Saiba como a recente “Lei do Distrato” aborda aspectos relacionados à devolução de valores pagos pelo adquirente de imóvel, direito de arrependimento e redação contratual.
No apagar das luzes de 2018 foram sancionadas algumas leis federais de importante repercussão. Dentre elas, a Lei 13.786, de 28 de dezembro, que provocou reflexos no mercado imobiliário.
É a chamada “Lei do Distrato”, que acrescentou artigos às leis de Incorporação Imobiliária e Parcelamento do Solo Urbano.
Desde 2014, o mercado imobiliário brasileiro sofreu grande impacto com a crise econômica nacional. Nesse cenário, o distrato de imóveis aumentou vertiginosamente, em razão de fatores como inadimplemento do adquirente, desemprego e alta de juros. Números da agência de risco Fitch apontaram um percentual de devolução de imóveis adquiridos “na planta” no patamar de 41% em 2015.
Muitas vezes, a ruptura contratual terminava na esfera judicial, tendo os tribunais fixados alguns parâmetros para resolver os conflitos entre incorporadoras e consumidores.
O modelo de incorporação, todavia, financia a construção do empreendimento, em regra, via a alienação dos imóveis na planta. Desse modo, quem arca com o custo do distrato é a incorporadora, o que pode levar, em determinados casos, à impossibilidade de finalizar a obra e por consequência prejudicar os demais adquirentes.
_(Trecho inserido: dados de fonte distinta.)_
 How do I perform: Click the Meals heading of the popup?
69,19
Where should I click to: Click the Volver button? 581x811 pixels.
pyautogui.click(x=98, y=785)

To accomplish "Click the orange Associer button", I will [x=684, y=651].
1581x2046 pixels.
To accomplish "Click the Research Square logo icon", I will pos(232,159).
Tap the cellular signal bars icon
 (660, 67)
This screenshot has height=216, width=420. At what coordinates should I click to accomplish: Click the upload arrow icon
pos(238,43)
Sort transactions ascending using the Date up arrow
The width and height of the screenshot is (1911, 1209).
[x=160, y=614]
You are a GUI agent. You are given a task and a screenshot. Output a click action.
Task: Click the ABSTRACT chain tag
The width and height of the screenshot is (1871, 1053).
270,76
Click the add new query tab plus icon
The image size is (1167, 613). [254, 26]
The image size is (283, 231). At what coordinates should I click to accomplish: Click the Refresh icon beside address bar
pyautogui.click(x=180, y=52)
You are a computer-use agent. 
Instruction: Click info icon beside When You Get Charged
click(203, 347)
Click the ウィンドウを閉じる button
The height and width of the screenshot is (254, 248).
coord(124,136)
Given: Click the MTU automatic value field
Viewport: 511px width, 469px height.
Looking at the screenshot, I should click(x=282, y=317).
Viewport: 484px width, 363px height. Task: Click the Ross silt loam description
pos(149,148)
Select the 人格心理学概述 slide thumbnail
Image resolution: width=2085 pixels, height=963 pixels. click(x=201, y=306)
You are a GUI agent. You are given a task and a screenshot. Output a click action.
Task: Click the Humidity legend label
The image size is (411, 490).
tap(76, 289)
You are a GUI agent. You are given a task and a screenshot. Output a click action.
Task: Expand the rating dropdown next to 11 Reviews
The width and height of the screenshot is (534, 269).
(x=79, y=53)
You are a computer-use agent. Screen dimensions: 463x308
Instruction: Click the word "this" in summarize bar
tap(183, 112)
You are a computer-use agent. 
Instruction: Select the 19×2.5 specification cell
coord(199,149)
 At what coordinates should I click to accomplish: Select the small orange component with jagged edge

A nova legislação, assim, tenta equilibrar a relação dos consumidores e incorporadores por meio de algumas disposições inéditas e outras inspiradas na jurisprudência sobre o tema. Vamos aos principais pontos:
- Dedução (pena convencional), pelo incorporador, de até 25% das parcelas pagas pelo consumidor, no caso de distrato ou resolução por inadimplemento da obrigação do adquirente, com a devolução do restante em até 180 dias após a data do desfazimento do contrato. Caso a incorporação esteja submetida ao patrimônio de afetação (instituto jurídico que separa o patrimônio do incorporador e do empreendimento específico, com vinculação de receitas à obra), o patamar limite da dedução é de 50% do que foi pago, com a devolução do restante até 30 dias após o habite-se. Nas duas hipóteses é permitida a dedução do valor integral que foi pago como comissão de corretagem.
- Direito de arrependimento: é permitido ao adquirente que tiver firmado o contrato em estandes de vendas ou fora da sede do incorporador o exercício do direito de arrependimento, no prazo de 7 dias, com a devolução de todos os valores que tiverem sido antecipados, inclusive comissão de corretagem.
- Caso pactuado, prazo de tolerância de “atraso” na entrega da obra em até 180 dias, sem ensejar pagamento de multa por parte do incorporador ou causa à resolução de contrato por parte do adquirente.
- Loteadores e Incorporadores deverão incluir nos contratos de compra e venda, promessa de venda e cessão um quadro-resumo, no início do contrato, com algumas informações básicas essenciais definidas na lei, inclusive as consequências do desfazimento do contrato e o direito de arrependimento.
- As cláusulas que tratem das consequências do desfazimento do contrato devem ser destacadas e o adquirente deve assinar ao lado de cada uma delas, para atestar ciência do conteúdo da cláusula.
Essas disposições prometem esclarecer questões que até então eram discutidas nos tribunais, o que, a princípio, confere maior segurança jurídica às partes envolvidas no negócio imobiliário.
Contudo, já despontam críticas a alguns elementos da lei, principalmente sobre eventual conflito normativo com o Código de Defesa do Consumidor, em específico no patamar limite de “retenção” de 50% do que foi pago pelo adquirente na hipótese da incorporação estar submetida ao regime do patrimônio de afetação.
Em regra, as decisões judiciais anteriores à nova lei vinham determinando o limite máximo de dedução de 25%, sendo comum ser estabelecido entre 10% e 20%. O patamar fixado pela lei, para alguns juristas, é confiscatório e atenta contra o equilíbrio contratual, mesmo nos casos em que há paridade e que não seria aplicável o CDC.
Por todas essas razões, o momento é de cautela. Se por um lado é possível festejar a nova legislação como mola propulsora do mercado imobiliário, verdadeiro estímulo às novas incorporações e movimento desse importante setor produtivo brasileiro, por outro registra-se a preocupação com que os tribunais tratarão o tema, especialmente no que tange à defesa dos direitos dos consumidores adquirentes de imóveis. Será preciso, portanto, verificar os riscos envolvidos antes de promover alterações nos contratos de compra e venda de unidade imobiliárias.